Information
- Country: Denmark
- Federation: Danish Baseball Confederation
- Confederation: WBSC Europe

WBSC ranking
- Current: NR (26 March 2026)

= Denmark national baseball team =

National baseball team of Denmark

The Denmark national baseball team is the national baseball team of Denmark. The team represents Denmark in international competitions. Baseball is still a relatively unknown sport in Denmark. Many of the Danish baseball players are from Danish communities in Canada and the United States.
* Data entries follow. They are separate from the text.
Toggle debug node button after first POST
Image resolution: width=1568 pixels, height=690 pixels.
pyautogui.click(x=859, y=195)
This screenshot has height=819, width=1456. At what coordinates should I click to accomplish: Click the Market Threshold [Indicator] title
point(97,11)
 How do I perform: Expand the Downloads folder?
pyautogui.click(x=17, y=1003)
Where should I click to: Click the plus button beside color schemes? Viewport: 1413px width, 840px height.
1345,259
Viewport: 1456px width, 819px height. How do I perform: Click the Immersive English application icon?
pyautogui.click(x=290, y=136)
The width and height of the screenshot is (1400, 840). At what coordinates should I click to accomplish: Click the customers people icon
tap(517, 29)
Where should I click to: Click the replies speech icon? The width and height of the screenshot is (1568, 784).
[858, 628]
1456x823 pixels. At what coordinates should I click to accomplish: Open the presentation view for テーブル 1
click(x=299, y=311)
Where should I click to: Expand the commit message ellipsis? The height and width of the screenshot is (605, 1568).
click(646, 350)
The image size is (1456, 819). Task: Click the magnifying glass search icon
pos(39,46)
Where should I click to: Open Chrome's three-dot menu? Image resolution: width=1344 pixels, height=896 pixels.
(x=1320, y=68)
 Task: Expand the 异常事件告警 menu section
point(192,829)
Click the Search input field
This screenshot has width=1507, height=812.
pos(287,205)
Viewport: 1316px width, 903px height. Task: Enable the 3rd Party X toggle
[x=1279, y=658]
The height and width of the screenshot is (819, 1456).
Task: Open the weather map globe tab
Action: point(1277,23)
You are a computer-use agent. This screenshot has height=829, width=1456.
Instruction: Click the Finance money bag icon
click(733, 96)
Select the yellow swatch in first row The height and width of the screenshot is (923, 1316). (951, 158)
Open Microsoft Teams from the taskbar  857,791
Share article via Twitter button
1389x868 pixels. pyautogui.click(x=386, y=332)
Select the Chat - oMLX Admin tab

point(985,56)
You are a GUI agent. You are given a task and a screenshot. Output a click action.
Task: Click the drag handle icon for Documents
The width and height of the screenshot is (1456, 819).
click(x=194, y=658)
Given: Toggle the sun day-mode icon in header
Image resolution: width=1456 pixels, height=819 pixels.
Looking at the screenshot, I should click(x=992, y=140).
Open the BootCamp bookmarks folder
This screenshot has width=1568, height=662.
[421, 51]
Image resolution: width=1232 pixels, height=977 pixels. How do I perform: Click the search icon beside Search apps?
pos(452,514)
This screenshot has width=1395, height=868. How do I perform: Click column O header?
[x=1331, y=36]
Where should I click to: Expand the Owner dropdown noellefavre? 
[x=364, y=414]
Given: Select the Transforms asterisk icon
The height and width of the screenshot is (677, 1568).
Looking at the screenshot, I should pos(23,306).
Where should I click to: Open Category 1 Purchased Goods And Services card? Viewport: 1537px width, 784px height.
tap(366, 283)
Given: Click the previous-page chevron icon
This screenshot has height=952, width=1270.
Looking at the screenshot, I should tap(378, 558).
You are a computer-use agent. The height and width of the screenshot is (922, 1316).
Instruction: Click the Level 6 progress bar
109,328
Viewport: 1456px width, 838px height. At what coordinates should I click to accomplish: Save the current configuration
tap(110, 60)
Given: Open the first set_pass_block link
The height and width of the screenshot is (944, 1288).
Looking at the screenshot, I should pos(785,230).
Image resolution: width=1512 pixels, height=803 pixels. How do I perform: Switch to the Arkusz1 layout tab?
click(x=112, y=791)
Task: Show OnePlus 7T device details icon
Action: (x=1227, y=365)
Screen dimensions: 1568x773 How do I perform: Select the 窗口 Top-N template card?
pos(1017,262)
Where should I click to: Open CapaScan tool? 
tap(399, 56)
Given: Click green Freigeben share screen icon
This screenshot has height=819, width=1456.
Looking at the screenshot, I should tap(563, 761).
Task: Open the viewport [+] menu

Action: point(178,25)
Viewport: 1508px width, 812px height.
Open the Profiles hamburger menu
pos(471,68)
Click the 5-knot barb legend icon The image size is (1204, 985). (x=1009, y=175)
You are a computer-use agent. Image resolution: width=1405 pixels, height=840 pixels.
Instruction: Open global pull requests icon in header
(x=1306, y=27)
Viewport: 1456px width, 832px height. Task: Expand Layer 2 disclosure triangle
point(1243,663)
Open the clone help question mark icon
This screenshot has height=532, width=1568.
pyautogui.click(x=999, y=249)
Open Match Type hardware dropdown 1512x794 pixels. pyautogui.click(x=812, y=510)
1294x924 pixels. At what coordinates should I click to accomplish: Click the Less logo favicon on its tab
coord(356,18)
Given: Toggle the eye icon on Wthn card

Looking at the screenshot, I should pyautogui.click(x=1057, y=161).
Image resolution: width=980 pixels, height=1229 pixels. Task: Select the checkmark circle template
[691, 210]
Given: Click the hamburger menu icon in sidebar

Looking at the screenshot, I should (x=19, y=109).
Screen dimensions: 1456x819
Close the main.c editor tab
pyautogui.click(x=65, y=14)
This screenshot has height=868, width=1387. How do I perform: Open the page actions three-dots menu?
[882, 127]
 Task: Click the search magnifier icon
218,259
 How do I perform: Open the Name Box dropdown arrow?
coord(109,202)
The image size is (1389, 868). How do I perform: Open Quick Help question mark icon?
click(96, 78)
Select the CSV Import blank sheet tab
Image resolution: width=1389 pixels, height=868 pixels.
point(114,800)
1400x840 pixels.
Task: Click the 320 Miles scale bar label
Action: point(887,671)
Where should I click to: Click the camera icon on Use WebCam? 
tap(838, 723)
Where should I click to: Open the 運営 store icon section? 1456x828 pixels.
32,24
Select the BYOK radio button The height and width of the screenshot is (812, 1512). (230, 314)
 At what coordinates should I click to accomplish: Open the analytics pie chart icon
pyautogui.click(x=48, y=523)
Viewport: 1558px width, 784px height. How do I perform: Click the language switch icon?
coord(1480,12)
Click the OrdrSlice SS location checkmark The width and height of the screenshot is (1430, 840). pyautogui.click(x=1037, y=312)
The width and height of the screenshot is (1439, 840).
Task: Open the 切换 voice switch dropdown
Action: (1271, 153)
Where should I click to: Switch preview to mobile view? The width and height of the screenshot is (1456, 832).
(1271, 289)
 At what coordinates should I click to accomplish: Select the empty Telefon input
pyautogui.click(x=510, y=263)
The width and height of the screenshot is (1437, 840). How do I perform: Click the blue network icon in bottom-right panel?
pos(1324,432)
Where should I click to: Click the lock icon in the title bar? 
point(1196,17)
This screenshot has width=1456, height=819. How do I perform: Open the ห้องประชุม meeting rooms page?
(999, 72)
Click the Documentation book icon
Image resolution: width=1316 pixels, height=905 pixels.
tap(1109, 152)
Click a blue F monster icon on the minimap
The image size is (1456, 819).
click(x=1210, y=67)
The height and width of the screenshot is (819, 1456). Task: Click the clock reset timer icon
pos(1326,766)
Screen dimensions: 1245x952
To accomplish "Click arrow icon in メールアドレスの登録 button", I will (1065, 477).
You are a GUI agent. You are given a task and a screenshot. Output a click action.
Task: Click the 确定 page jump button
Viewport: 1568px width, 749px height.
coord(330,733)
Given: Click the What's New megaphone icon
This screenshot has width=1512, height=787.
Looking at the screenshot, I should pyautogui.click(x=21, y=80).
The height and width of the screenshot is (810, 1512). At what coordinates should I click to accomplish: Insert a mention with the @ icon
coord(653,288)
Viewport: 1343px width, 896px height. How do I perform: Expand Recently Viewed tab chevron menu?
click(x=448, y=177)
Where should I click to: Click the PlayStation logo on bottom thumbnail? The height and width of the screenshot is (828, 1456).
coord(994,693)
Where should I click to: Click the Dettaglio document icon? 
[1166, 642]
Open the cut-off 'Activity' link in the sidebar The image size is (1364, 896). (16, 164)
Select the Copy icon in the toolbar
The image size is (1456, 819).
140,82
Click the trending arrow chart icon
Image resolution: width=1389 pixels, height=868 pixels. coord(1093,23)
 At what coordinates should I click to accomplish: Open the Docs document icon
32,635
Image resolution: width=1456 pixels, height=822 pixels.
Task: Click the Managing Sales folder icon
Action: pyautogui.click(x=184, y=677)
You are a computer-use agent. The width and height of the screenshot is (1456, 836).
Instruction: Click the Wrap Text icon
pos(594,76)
Baseball in Denmark exists in the cities of Aarhus, Odense, Herning and Copenhagen. As of autumn 2022, the Copenhagen Baseball Club initiated a new playing field in Valby. Denmark has had a senior national baseball league (DM) since 2014. In 2014 a new international standard Odense baseball stadium was initiated as the Danish national stadium. With the formation of the Danish National Baseball Program in June 2024, this small nation has begun a saga to join the international baseball community and strive for elite performance levels. In September 2024 the newly formed U-15 Danish National team participated and won the first ever Nordic Baseball Championship tournament that included teams from Norway, Sweden and Finland This is the first step in many by the Danish National Baseball Program to put Denmark on the international baseball map. There are already plans for a U-18 national team within the coming years, with the mission to bring Denmark closer to be able to qualify for Olympic baseball.